Source data:
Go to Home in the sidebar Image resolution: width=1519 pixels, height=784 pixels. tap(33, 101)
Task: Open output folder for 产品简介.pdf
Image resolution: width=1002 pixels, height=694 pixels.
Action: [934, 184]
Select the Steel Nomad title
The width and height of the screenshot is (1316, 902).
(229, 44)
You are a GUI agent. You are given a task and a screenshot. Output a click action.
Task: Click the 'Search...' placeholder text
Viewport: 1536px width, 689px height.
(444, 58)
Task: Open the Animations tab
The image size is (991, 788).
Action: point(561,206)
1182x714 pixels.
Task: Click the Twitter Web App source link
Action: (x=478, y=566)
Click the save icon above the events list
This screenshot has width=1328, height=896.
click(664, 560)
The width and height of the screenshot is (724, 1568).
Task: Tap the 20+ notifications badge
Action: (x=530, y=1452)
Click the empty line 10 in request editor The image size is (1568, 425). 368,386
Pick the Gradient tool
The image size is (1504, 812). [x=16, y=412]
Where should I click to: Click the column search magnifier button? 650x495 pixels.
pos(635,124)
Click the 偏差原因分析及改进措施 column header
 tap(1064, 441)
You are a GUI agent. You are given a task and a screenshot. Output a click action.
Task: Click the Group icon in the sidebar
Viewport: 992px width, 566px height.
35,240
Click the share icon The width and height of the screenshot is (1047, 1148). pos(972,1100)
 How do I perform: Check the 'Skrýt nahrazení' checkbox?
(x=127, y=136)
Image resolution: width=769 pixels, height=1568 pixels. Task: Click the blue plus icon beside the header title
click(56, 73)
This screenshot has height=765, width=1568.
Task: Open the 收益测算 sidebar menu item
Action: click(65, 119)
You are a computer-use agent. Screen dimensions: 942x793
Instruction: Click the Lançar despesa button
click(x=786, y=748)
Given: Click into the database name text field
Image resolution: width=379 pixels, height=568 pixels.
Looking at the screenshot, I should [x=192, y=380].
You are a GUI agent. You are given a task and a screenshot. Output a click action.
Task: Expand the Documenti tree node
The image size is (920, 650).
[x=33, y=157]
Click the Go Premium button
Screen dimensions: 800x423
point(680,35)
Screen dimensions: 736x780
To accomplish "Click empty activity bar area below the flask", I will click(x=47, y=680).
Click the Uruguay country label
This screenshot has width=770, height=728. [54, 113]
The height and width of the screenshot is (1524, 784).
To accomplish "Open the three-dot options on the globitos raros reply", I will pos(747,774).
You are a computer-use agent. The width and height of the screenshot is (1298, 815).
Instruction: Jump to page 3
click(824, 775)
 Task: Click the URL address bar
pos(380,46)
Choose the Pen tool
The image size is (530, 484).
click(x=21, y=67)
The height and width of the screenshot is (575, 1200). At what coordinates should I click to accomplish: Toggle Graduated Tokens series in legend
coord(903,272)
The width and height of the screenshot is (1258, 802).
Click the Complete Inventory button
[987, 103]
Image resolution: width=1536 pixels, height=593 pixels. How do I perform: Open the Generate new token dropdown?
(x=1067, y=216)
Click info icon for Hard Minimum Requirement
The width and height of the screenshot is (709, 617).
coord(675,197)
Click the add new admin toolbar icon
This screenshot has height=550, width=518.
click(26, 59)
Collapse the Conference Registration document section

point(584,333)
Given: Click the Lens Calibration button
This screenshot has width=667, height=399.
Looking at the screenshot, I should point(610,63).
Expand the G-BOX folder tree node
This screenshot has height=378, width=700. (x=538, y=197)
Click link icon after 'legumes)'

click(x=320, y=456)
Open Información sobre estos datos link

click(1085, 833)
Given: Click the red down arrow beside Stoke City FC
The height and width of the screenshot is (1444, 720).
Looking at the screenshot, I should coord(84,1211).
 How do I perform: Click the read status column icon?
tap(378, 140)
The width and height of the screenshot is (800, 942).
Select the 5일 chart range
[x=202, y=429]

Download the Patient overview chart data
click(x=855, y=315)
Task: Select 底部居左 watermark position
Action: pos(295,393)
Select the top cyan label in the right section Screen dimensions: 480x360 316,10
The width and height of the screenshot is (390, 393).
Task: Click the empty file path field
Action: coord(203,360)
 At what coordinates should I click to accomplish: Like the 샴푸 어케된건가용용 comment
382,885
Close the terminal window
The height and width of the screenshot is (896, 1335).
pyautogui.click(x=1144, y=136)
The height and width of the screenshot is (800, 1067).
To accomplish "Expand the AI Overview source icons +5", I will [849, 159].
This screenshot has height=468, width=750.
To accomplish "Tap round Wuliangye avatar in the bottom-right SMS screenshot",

EXERCISE REQUIREMENTS: Whenever a line of the data includes the word "will", show that line in full.

ANSWER SPACE:
To accomplish "Click empty activity bar area below the flask", I will click(x=47, y=680).
To accomplish "Open the three-dot options on the globitos raros reply", I will pos(747,774).
To accomplish "Expand the AI Overview source icons +5", I will [849, 159].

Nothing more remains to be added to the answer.